William Stuart Adamson (11 April 1958 –  16 December 2001) was a Scottish rock guitarist and singer. Adamson began his career in the late 1970s as a founding member and performer with the punk rock band Skids. After leaving Skids in 1981, he formed Big Country and was the band's lead singer and guitarist. The group's commercial heyday was in the 1980s. In the 1990s, he was a member of the alternative country band The Raphaels. In the late 1970s the British music journalist John Peel referred to his musical virtuosity as a guitarist as "a new Jimi Hendrix".

Early life and career
Adamson was born in the city of Manchester, England, to Scottish parents Anne (née Muir) and William Adamson.
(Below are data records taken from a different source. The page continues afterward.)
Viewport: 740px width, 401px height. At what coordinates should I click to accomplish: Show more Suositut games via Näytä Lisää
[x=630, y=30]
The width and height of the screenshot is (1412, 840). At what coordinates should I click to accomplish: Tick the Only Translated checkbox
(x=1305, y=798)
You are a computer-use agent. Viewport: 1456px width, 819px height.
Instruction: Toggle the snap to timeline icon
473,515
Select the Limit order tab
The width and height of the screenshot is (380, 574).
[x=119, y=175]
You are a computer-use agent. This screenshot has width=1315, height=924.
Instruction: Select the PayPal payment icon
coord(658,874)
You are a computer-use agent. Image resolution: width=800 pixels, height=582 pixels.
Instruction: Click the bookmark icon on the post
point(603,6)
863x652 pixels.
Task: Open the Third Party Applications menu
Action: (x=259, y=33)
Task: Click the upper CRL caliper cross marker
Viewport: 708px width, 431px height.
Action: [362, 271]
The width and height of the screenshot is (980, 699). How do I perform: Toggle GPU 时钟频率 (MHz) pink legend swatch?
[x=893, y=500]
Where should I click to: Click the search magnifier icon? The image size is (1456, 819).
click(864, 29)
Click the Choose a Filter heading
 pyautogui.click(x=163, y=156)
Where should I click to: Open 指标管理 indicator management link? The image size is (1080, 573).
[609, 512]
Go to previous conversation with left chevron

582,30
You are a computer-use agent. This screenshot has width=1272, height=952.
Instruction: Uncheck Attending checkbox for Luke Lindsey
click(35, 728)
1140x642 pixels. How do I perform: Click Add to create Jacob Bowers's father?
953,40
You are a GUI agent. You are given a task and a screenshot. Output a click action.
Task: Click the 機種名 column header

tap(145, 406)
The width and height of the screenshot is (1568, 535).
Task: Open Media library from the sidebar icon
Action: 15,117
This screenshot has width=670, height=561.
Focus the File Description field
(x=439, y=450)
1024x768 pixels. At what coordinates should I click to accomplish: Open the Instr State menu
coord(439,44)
When he was four, his family relocated to the small mining village of Crossgates, about a mile east of Dunfermline in Fife. Adamson's father, a fishing industry executive who travelled the world, encouraged his son to read literature, and both parents shared an interest in folk music. Adamson received his formal education at Beath High School.

Adamson entered rock music during the British punk rock movement of the mid-1970s, forming a Dunfermline band called Tattoo in 1976 after seeing The Damned at a gig across the Firth of Forth in the capital city of Edinburgh. Besides Adamson, Tattoo included his friend William Simpson, who would also play bass guitar in their next band, Skids, which began performing in the local area and in Edinburgh.

Skids
Adamson founded Skids in 1977 when he was 18. He and Simpson first recruited drummer Thomas Kellichan and performed as a trio until meeting the 16-year-old Richard Jobson., who became the act's lead singer/frontman, Adamson and Jobson being the principal songwriters for the act.

Skids' biggest success was the single "Into the Valley", released in 1979, which reached #10 in the UK Singles Chart. The band had four chart singles in the United Kingdom that year. Adamson was involved with the band's first three long-players, before quitting the act in 1981 after disagreements with Jobson, whose personality was increasingly dominating the band's output. Jobson later said of Adamson: "This was a guy who had a mortgage, a wife, and a family when we were all trying to live some mythic punk lifestyle. He seemed level-headed, grounded."

Big Country
Adamson found international fame with Big Country, a band formed with friend and fellow guitarist Bruce Watson, then employed as a submarine cleaner at Rosyth naval base, and a rhythm section of studio musicians Mark Brzezicki and Tony Butler, found with the help of his label.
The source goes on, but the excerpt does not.